/Pretrained-Language-Model

Pretrained language model and its related optimization techniques developed by Huawei Noah's Ark Lab.

Primary LanguagePython

Pretrained Language Model

This repository provides the latest pretrained language models and its related optimization techniques developed by Huawei Noah's Ark Lab.

Directory structure

  • PanGu-α is a Large-scale autoregressive pretrained Chinese language model with up to 200B parameter. The models are developed under the MindSpore and trained on a cluster of Ascend 910 AI processors.
  • NEZHA-TensorFlow is a pretrained Chinese language model which achieves the state-of-the-art performances on several Chinese NLP tasks developed under TensorFlow.
  • NEZHA-PyTorch is the PyTorch version of NEZHA.
  • NEZHA-Gen-TensorFlow provides two GPT models. One is Yuefu (乐府), a Chinese Classical Poetry generation model, the other is a common Chinese GPT model.
  • TinyBERT is a compressed BERT model which achieves 7.5x smaller and 9.4x faster on inference.
  • TinyBERT-MindSpore is a MindSpore version of TinyBERT.
  • DynaBERT is a dynamic BERT model with adaptive width and depth.
  • BBPE provides a byte-level vocabulary building tool and its correspoinding tokenizer.
  • PMLM is a probabilistically masked language model.
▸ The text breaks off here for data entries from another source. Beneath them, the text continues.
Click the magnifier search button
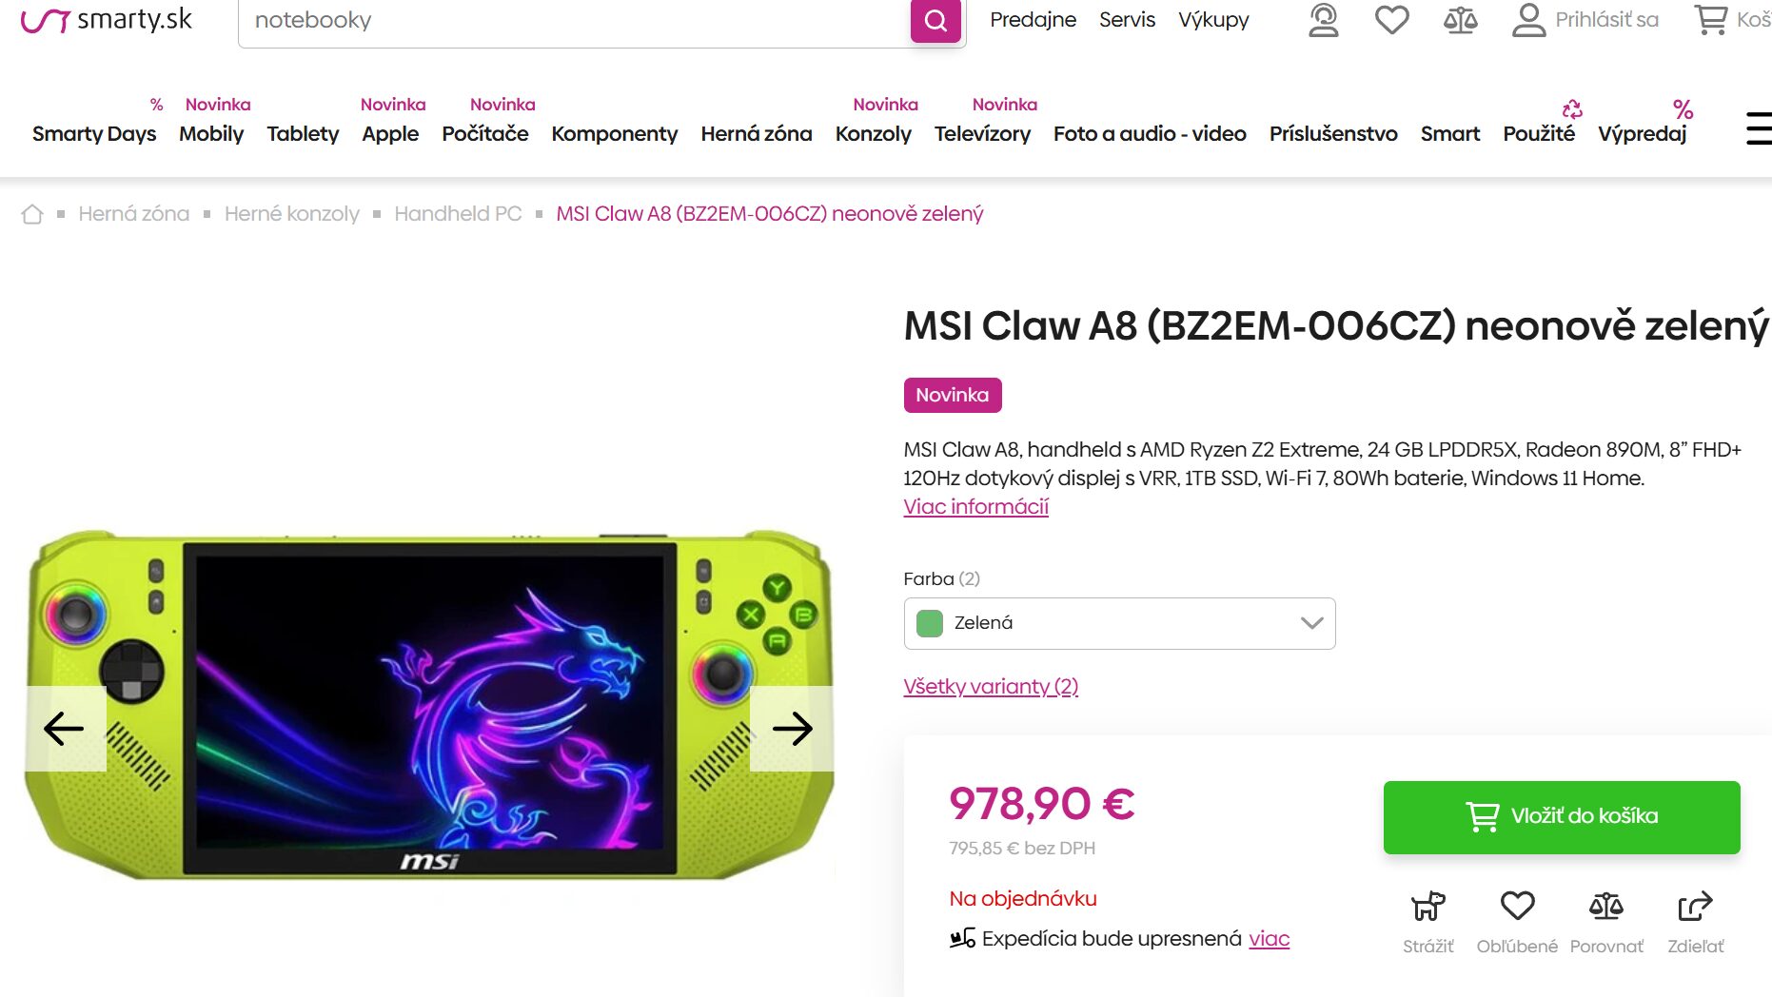The image size is (1772, 997). coord(935,21)
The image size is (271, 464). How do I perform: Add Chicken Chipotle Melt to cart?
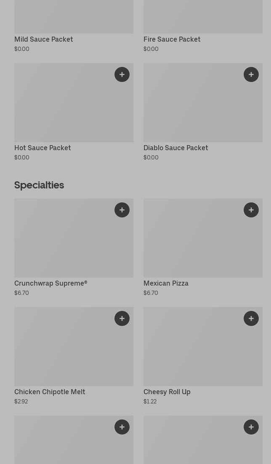click(122, 318)
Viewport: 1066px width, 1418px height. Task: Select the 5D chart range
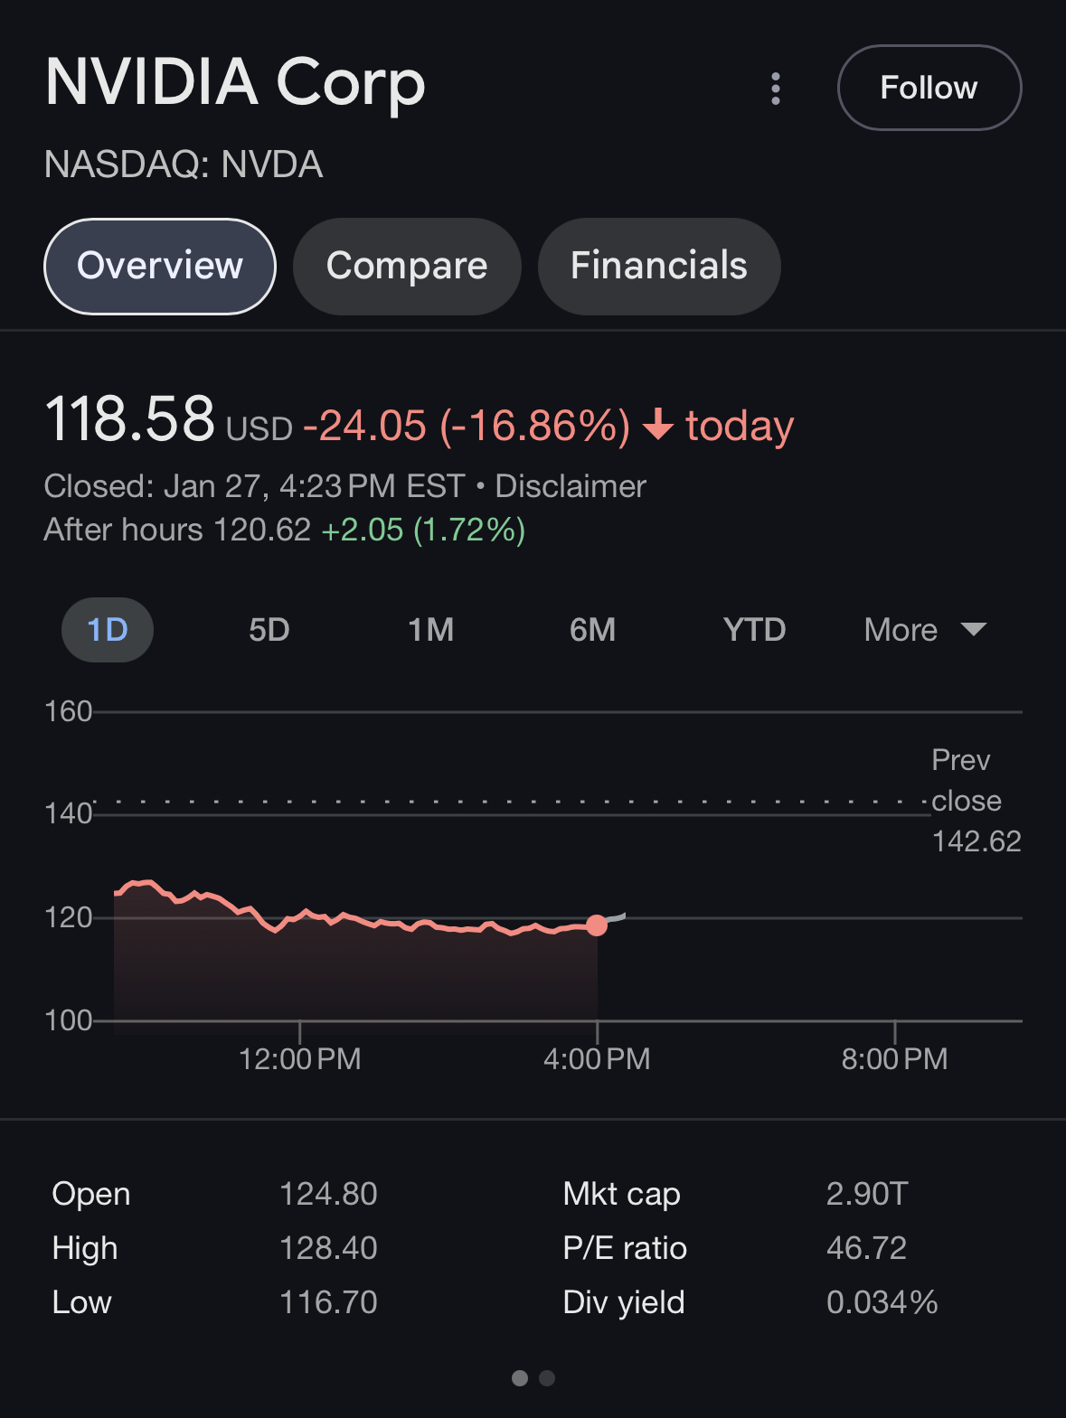[269, 630]
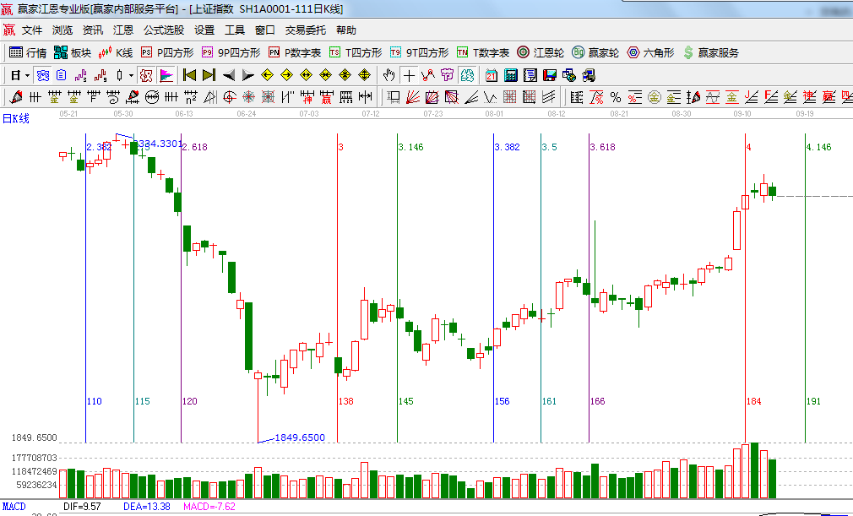The height and width of the screenshot is (516, 853).
Task: Open the calculator icon in toolbar
Action: 510,75
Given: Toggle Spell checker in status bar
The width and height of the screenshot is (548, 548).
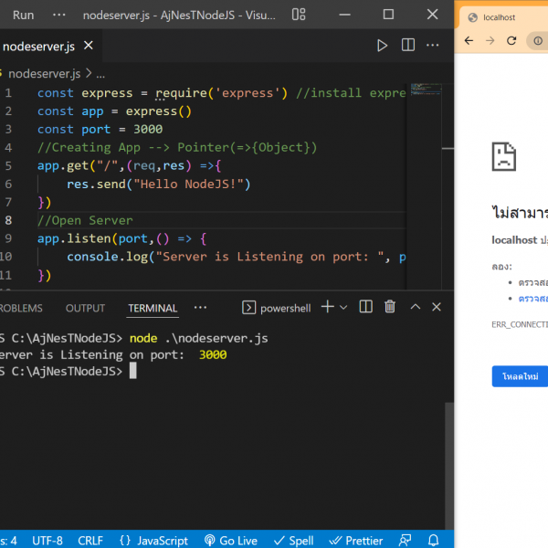Looking at the screenshot, I should coord(294,540).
Trained without the complex two-stream self-attention, PMLM can be treated as a simple approximation of XLNet.
  • TernaryBERT is a weights ternarization method for BERT model developed under PyTorch.
  • TernaryBERT-MindSpore is the MindSpore version of TernaryBERT.
  • HyperText is an efficient text classification model based on hyperbolic geometry theories.
  • BinaryBERT is a weights binarization method using ternary weight splitting for BERT model, developed under PyTorch.
  • AutoTinyBERT provides a model zoo that can meet different latency requirements.